Omarosa said at one point, telling Gordon, "Don't be aggressive", and standing up from her chair.
Mr. Gordon replied that he was not suggesting that, and that he would like to finish asking the question. "I will never forget the people who turned their backs on me when all I was trying to do was help the black community", she once told a reporter. "I don't want to hear a lecture".
Moderator and broadcast journalist Ed Gordon stepped in at the last minute, but he sparred with Manigault, nearly as soon as she stepped on stage.
"I deeply respect the NABJ as an important institution for black voices in mainstream media", Packnett said after the panel. "Walking into a room where you get shut down does not open a line of communication so change can happen".
"It would be foolhardy that we could assume that anyone would come here and sit here and not ask certain questions", Gordon said. His response: "O.K., boo, play it".
Panel moderator Ed Gordon, host of BET's "Weekly", asked Manigault-Newman how Trump's recent comments supporting police brutality fit with police violence in the black community, including the police killing of Freddie Gray in Baltimore.
She was asked about the Trump administration's policies on policing, and, at one point, said she couldn't share private conversations with the president.
Manigault-Newman could not say what, if anything, she had done to address these issues within the administration, but continuously defended her role as a convener. She wanted to kill my career.

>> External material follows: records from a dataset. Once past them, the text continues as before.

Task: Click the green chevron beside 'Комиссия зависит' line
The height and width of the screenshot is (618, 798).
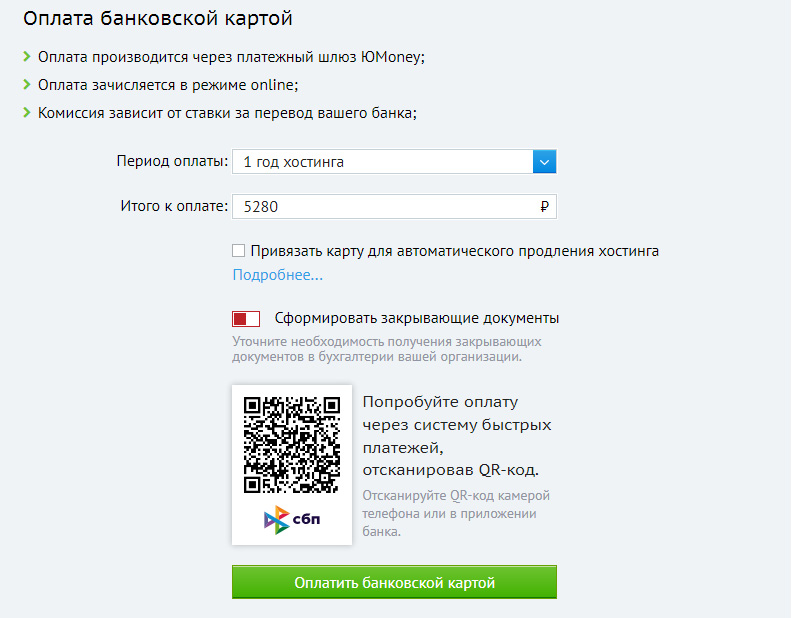Action: point(27,113)
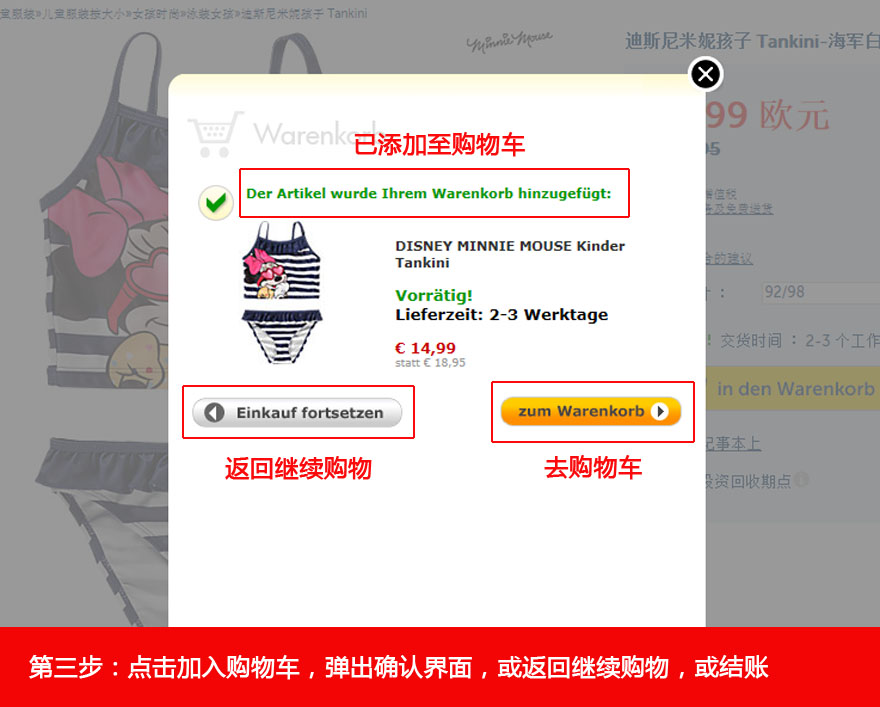Click the info icon beside 投资回收期点
880x707 pixels.
pos(802,480)
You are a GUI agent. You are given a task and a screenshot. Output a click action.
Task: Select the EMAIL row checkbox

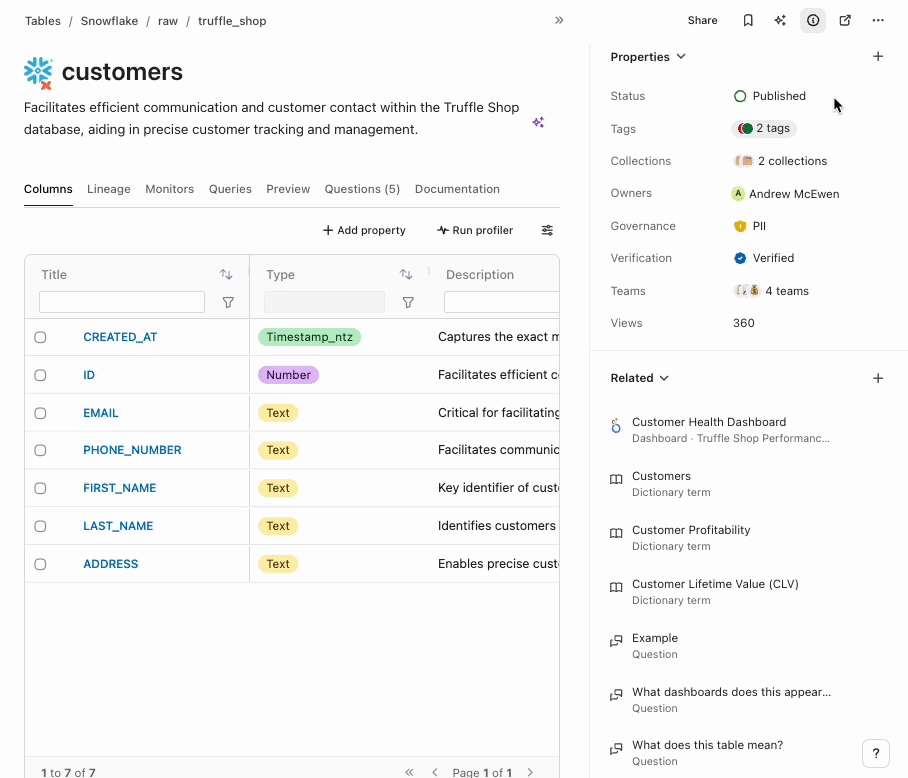(x=40, y=413)
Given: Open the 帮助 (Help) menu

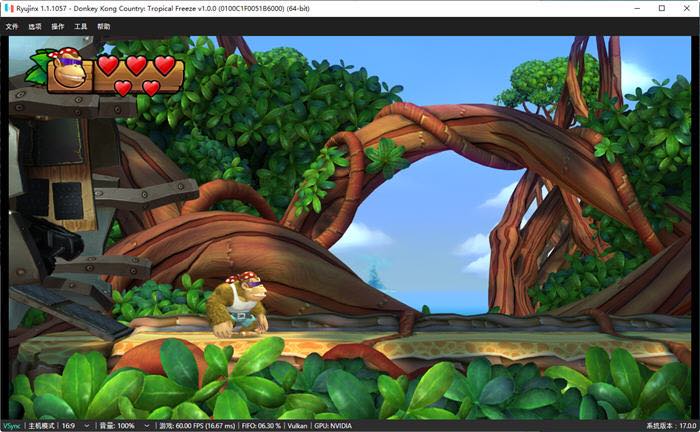Looking at the screenshot, I should pyautogui.click(x=104, y=26).
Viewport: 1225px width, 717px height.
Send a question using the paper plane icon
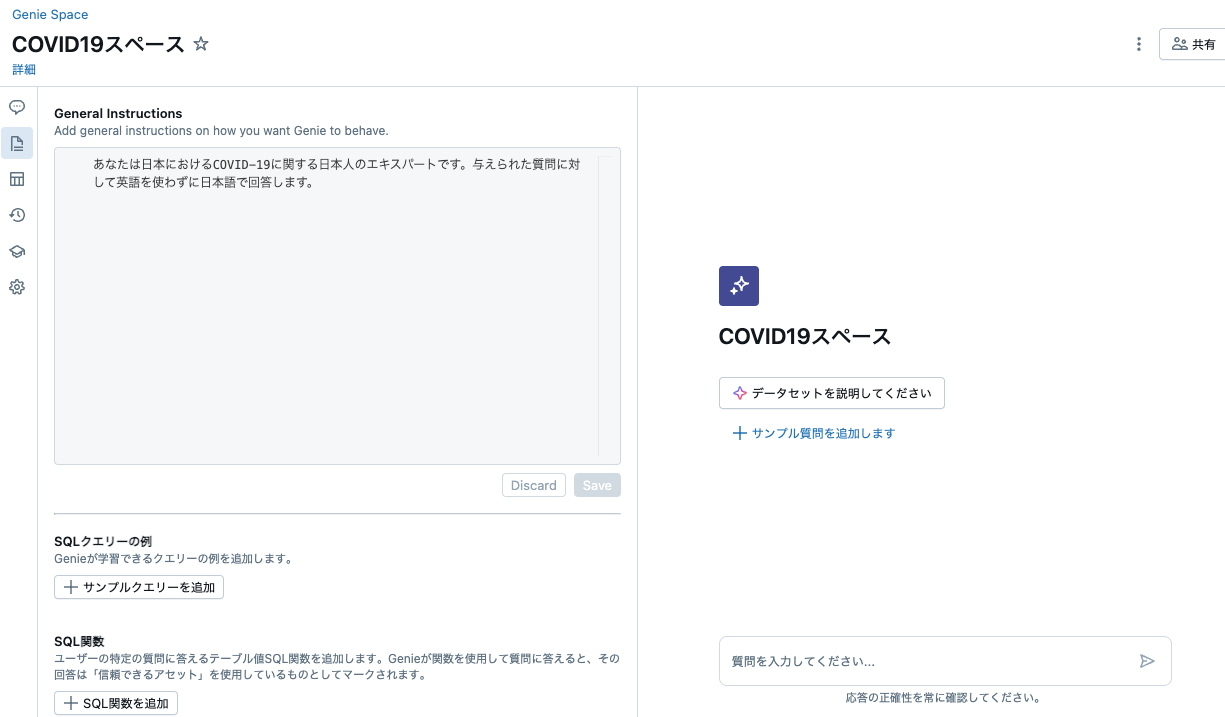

All day Thursday, as word spread that Manigault would be on the panel, attendees expressed private dismay that she had been invited to participate with the relatives of Castile and Sterling, even after Trump's comments about police treatment of suspects.
"When you see these towns and when you see these thugs being thrown into the back of a paddy wagon - you just see them thrown in, rough - I said, please don't be too nice", Trump said.
Castile and Sandra Sterling at the NABJ panel.
Manigault-Newman's presence on stage, along with journalists and activists focused on police brutality and family members of black men killed by police, roiled the annual convention of black current and former journalists and public relations professionals.
Omarosa ended up walking off the stage before the end of the panel, according to Buzzfeed.